Recommendations and Pitfalls for Looker in Kubernetes

  • 22 June 2022
  • 0 replies
  • 610 views

Looker will not be updating this content, nor guarantees that everything is up-to-date. 

Overview


Deploying the Looker application usually involves database servers, load balancers, and multiple servers running the Looker application itself, as well as other ancillary software. Looker is packaged as a monolithic application distributed in a JAR file. Each node in a Looker cluster is a running instance of Looker on either a Linux server or a container.

Required components


The following components are required for a clustered Looker deployment:

  • GKE
    • Google Kubernetes Engine, managed Kubernetes service (it is possible, but not recommended, to run your own clusters)
  • MySQL
    • Relational database system used by Looker as its "internal" database
  • Shared file system
    • Shared POSIX-compliant multi access block device that all Looker cluster nodes store model data on
  • Containerized version of the Looker application JAR files
    • Containers that contain the Looker application and other required components and libraries

Google Kubernetes Engine (GKE)


Looker leverages modern containerized environments to build a robust and easily managed platform. We rely on managed Kubernetes solutions from the major cloud providers (GCP, AWS, Azure) as the core for our container orchestration system.
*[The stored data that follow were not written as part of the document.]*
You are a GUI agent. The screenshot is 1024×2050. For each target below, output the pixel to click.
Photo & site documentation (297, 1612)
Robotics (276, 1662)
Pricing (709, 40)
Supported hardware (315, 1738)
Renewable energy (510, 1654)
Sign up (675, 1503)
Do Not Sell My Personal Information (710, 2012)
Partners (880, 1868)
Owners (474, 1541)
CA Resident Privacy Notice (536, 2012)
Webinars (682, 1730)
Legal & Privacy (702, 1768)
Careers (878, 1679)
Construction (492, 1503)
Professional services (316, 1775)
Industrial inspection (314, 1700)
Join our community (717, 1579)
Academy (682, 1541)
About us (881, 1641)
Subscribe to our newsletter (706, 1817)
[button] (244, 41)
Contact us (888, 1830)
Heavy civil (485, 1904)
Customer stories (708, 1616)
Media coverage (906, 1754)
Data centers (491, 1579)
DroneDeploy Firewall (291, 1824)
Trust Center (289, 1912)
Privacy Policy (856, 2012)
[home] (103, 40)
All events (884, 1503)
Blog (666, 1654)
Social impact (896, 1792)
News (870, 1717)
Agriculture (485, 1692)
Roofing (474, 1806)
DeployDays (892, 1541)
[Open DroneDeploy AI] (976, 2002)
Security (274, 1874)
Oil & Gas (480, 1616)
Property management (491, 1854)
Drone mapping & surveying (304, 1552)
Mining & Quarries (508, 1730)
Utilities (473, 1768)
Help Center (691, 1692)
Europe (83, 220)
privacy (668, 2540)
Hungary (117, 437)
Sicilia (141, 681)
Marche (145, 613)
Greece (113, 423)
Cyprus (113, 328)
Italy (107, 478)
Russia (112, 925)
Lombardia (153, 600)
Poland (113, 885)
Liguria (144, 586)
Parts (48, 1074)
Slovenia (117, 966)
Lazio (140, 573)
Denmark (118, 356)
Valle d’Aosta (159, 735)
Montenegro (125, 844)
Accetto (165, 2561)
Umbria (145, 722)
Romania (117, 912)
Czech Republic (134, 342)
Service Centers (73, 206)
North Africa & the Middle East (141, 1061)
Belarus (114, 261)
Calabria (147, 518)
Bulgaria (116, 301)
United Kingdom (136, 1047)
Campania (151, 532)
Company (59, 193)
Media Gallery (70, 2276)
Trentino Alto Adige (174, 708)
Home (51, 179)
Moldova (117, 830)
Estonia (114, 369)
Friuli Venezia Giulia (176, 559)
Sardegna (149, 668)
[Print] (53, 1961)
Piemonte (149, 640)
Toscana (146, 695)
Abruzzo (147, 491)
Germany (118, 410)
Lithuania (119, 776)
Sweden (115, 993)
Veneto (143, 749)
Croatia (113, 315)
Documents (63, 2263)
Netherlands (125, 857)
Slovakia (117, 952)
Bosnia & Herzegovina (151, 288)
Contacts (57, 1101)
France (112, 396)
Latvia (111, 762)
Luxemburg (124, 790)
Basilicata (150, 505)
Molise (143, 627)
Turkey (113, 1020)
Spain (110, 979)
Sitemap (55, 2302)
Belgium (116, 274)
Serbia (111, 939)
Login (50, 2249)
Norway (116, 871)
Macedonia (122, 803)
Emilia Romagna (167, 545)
Standard minimal GKE configuration:

  • Regional private Kubernetes clusters with a minimum of one node per zone (three nodes total at a minimum).
  • Google Cloud Filestore file-sharing service is used as the shared multi-access block device for Looker cluster members.
  • Google's container registry, container hosting.
  • Google's cloud builder, container building and scanning.
  • Kubernetes network security policies (Calico network overlay).
  • Minimum sizes (dependent on usage patterns; starting points only).
    • Looker nodes: 2CPUs, 8 GB of RAM
    • MySQL : 1CPU, 3.75 GB of RAM, 10 GB of SSD
      • Suggest enabling autoscaling of disk
    • Google Cloud Filestore: 1 TB (current minimum allowed by GCP)

MySQL application database


Looker uses a transactional database (often called an internal database) to hold application data. In a clustered Looker configuration, each cluster node must use a common database.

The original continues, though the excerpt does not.